ドラッグストアで1500円前後の高価格帯シャンプーが軒並み売れている。トモズではヘアケア全体の6割以上を占め、客単価はここ5年の間で2倍まで上昇。スギ薬局では2020年以降、プレミアムヘアケアの売り上げが右肩上がりで成長を続ける。その理由は、「『ボタニスト(BOTANIST)』がプレミアムヘアケア市場を切り開き、ヘアケア市場の構造を大きく変えた」と今回取材した各社も口をそろえる。15年に誕生した「ボタニスト」(I-ne)がヒットしたことで、プレミアムヘアケアに商機を見いだしたベンチャー企業が追随してブランドを立ち上げた。18年に「アンドハニー(&HONEY)」(ヴィークレア)、19年に「エイトザタラソ(8 THE THALASSO)」(ステラシード)、21年に「ウルリス(ULULIS)」(H2O)と「ヨル(YOLU)」(I-ne)が次々と誕生。いずれもシャンプー本体は“ボタニスト価格”と言われる1540円と横並びであるが、売れ筋上位に名を連ね、ドラッグストアのゴールデンゾーン(商品を手に取りやすい場所)に鎮座する。
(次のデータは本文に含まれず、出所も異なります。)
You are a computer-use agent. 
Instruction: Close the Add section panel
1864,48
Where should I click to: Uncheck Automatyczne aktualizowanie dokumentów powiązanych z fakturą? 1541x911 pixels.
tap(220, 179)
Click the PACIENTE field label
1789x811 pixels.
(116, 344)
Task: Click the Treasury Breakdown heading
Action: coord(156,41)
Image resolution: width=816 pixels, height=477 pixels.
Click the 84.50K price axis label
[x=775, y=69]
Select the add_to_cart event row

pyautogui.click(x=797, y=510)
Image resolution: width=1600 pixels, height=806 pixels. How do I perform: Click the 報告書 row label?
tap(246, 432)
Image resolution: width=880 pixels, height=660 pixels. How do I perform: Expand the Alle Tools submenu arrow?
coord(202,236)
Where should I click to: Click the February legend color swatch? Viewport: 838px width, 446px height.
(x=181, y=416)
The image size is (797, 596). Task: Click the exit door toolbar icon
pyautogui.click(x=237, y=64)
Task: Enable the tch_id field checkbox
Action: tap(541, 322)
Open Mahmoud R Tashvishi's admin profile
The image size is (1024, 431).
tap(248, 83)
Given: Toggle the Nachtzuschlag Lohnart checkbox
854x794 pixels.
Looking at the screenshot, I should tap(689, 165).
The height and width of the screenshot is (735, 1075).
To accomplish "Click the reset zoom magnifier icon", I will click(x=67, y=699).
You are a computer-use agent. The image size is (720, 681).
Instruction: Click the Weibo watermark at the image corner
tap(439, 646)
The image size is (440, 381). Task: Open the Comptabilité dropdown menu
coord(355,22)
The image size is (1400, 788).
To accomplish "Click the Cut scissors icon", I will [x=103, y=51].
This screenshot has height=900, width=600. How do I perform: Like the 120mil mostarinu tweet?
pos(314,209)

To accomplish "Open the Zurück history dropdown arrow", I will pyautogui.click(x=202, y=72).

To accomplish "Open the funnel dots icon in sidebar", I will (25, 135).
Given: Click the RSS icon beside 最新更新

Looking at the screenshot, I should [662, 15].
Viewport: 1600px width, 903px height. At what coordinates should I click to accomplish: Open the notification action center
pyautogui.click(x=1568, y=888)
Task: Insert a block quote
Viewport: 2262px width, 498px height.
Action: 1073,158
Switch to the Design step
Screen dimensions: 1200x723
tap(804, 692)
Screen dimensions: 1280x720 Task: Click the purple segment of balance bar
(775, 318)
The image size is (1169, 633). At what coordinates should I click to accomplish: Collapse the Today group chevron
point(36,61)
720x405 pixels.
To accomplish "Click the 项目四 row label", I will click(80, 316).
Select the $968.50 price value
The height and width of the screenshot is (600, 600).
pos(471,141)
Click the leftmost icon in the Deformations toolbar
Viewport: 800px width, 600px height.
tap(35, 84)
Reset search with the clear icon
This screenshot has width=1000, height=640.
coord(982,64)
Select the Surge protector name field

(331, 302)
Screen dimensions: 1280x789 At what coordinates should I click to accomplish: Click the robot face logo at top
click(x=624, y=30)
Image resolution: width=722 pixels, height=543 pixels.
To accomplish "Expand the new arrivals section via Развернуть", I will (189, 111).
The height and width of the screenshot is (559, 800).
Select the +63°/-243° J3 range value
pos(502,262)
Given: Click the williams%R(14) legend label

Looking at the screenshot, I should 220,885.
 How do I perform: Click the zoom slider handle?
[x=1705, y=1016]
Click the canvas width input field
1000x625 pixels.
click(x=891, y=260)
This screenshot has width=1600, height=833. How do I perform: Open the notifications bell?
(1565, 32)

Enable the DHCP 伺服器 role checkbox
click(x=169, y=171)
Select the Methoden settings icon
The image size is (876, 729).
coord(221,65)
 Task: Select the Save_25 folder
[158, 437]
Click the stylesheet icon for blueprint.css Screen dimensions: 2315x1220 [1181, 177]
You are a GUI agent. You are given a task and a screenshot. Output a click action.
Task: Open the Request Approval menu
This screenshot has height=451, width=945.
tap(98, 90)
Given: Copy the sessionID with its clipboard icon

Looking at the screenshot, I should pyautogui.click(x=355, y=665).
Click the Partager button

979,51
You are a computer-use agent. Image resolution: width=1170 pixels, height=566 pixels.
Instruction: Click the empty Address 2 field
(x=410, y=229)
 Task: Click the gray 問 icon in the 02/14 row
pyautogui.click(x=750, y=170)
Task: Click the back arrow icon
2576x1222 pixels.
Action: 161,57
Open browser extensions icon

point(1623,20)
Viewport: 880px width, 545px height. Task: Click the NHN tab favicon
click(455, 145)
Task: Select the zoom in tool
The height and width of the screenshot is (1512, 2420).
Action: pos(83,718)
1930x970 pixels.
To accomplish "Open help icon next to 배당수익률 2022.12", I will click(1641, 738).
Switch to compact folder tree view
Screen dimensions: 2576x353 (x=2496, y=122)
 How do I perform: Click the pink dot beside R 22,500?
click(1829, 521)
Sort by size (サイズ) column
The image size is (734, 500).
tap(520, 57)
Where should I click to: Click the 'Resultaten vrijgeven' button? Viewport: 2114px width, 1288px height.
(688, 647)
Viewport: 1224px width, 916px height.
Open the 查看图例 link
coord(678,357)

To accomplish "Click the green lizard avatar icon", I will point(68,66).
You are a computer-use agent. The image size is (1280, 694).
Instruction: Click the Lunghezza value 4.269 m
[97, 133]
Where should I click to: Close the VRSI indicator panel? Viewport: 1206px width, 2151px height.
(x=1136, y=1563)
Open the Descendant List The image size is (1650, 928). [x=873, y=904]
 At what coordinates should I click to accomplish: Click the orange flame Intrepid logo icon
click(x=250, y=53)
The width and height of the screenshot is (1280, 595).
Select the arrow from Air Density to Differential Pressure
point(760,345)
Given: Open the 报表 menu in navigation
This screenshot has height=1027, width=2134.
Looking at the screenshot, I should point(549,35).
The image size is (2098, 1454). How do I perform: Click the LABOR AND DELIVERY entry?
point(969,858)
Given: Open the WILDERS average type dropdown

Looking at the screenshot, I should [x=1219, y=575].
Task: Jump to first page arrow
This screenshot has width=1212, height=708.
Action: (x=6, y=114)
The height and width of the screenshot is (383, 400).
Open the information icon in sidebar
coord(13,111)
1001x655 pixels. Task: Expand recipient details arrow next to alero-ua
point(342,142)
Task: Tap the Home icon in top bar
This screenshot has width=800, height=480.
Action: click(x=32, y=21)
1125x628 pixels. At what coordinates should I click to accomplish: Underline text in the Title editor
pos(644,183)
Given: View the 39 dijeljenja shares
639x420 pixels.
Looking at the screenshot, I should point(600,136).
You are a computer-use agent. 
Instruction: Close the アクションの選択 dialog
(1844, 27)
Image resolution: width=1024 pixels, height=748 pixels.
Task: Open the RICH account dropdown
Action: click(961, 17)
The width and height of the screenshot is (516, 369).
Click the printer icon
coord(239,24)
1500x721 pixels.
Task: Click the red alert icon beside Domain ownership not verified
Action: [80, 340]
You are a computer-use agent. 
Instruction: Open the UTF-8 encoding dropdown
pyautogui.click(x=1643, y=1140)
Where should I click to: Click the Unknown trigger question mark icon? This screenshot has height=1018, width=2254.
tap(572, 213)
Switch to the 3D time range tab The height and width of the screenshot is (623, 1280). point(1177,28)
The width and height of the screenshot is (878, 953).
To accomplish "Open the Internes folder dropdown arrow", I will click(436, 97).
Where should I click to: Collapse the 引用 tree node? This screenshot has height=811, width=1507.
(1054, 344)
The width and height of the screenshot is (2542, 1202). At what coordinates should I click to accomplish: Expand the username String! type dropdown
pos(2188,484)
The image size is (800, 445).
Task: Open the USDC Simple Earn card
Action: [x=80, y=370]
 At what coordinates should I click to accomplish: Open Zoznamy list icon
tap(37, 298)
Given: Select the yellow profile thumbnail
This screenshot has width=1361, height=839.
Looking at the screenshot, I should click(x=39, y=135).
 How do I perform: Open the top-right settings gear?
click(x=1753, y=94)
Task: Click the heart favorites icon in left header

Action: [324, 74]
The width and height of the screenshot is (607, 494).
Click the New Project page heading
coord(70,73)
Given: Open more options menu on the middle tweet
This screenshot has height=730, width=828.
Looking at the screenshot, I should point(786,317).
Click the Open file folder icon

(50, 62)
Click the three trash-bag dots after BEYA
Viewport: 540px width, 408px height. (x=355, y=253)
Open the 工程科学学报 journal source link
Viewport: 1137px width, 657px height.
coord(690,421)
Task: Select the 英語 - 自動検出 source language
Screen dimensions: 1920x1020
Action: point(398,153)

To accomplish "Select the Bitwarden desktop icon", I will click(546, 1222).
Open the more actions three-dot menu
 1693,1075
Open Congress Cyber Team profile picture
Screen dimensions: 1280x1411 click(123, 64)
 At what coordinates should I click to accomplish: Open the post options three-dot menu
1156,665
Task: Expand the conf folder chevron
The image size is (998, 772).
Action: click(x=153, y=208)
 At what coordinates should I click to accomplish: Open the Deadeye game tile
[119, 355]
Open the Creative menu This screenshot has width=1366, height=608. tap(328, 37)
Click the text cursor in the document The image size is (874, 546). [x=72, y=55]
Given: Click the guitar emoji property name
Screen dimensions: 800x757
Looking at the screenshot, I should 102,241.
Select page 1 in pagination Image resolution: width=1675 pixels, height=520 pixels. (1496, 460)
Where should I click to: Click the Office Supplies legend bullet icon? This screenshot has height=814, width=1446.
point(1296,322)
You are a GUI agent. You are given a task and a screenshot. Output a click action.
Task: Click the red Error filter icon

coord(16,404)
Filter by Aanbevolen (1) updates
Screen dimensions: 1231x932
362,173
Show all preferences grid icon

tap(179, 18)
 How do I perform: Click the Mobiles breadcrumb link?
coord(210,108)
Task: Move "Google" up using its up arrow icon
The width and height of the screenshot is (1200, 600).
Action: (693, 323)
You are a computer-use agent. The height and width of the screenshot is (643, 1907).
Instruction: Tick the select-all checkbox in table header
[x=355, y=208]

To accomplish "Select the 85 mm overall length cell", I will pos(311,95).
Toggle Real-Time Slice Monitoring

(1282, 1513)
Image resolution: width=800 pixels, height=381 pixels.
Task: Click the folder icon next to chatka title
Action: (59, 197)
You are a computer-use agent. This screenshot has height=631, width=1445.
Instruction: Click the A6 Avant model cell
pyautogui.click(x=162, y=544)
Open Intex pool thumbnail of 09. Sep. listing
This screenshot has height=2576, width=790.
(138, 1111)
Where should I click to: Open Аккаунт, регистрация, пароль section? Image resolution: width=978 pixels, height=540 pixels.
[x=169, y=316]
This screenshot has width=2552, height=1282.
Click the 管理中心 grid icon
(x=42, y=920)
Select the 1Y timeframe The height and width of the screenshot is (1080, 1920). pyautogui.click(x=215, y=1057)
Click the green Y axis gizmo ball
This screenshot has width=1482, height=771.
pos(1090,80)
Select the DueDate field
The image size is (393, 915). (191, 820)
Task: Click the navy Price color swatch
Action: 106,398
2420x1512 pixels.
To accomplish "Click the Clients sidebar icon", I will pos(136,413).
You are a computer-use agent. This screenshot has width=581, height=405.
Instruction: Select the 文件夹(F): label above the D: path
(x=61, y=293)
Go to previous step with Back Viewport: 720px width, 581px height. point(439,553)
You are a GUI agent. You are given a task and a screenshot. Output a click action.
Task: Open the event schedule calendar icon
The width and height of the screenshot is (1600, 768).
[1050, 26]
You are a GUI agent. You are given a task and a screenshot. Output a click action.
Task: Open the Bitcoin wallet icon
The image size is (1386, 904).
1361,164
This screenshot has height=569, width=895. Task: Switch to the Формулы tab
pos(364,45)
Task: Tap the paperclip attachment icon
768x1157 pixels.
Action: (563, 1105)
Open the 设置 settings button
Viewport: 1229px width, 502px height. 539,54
(この記事は「WWDJAPAN」2023年11月27日号付録「WWDBEAUTY」からの抜粋です)
プレミアムヘアケアに商機
ヘアケア市場のシェアを大きく変えた新興ブランドの共通点は“情緒的価値”にある。特にパッケージは時代のムードをまとうシンプルなデザインにニーズが集まった。「パッケージに投資比率を高めた」(ヴィークレア)、「シャンプーが喋ってくれるわけではない。そこに佇んでいるだけでキラキラした存在でいられるかが大切」(ステラシード)、「思わず手に取りたくなる新規性のあるパッケージに取り組んだ」(H2O)と各社がパッケージに力を入れ、従前の“これぞシャンプー”のデザインと差別化を図った。外側だけでなく、機能面においてもこだわりは忘れない。関係者は「いずれも品質の平均点が高く、粗悪な商品がないからこそ選ばれるための高付加価値が重要」と指摘するが、そこにも手を緩めず、SNSなどを通じて「ブランドの世界観を広げる」マーケティング戦略が功を奏している。